Election and debate special from GLL—note update

Aram Harrow is both a computer scientist and a physicist—something that makes him unique and special. Few people can explain what a probabilistic Turing Machine is and also what complementarity is. He has done some beautiful work in pure and applied mathematics, work that uses his dual abilities.

Today Dick and I wish to describe and interpret an intricate recent theorem of his in a joint paper with Alexandra Kolla and Leonard Schulman.

Aram is no stranger to these pages. Of course he has also been our honored participant in our year-long debate on the feasibility of building quantum computers, all during his current appointment in the Computer Science and Engineering department of the University of Washington in Seattle. He is also one of three mainstays on the prominent quantum computing blog created by Dave Bacon, and during our debate still managed to get a little bit of other work done. In January he will join the MIT Department of Physics as an assistant professor, and we congratulate him on that.

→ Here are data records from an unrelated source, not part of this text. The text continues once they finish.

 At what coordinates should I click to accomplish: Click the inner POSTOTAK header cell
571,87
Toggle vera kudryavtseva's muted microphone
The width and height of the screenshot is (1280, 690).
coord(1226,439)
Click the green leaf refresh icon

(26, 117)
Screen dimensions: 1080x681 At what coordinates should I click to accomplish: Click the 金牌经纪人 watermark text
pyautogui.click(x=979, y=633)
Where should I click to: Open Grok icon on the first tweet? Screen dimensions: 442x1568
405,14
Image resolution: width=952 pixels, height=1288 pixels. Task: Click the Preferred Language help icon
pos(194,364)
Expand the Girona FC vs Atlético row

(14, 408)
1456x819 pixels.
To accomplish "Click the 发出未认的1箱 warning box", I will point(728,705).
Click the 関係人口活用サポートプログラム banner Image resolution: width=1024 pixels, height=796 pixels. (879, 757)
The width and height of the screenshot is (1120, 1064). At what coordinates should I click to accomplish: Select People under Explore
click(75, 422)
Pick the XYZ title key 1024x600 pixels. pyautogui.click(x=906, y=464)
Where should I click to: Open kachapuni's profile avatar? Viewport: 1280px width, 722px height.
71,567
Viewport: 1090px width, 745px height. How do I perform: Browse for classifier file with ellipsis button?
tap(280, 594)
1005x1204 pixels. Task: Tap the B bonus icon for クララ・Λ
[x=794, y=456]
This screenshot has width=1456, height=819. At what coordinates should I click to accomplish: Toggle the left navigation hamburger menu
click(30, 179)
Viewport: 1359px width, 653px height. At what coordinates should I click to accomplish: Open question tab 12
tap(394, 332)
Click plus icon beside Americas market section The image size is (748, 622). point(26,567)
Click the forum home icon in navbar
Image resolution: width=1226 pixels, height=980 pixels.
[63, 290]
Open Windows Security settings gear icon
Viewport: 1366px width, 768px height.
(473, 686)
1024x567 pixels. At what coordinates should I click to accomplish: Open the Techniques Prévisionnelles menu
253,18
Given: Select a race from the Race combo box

As related at the bottom of his post, the paper grew out of work on the unique games conjecture, seeking to apply quantum methods though the end result was “classical.” The impetus included models of physical noise, such as featured in Aram’s debate with Gil Kalai. To bring this full circle, Gil himself is the first person credited for discussions that spurred the paper, but these were in 2010 long before the debate idea arose, and not with Aram.

The Proof

Usually we discuss the paper first, or at least state its main results, but exceptional times demand exceptions. Their “Proof overview” subsection begins by defining a “senate operator,” based on the idea that in the U.S. Senate, states have equal weight regardless of population. Relaxing equal-weighting will lead to our main open problem. The Section~3 title summarizes their pivotal Proposition~2 as “senates dominate dictatorships.” A main ingredient of their proof are the Krawtchouk Polynomials, whose Internet page talks about “the destiny of the scientist during the Great Terror.”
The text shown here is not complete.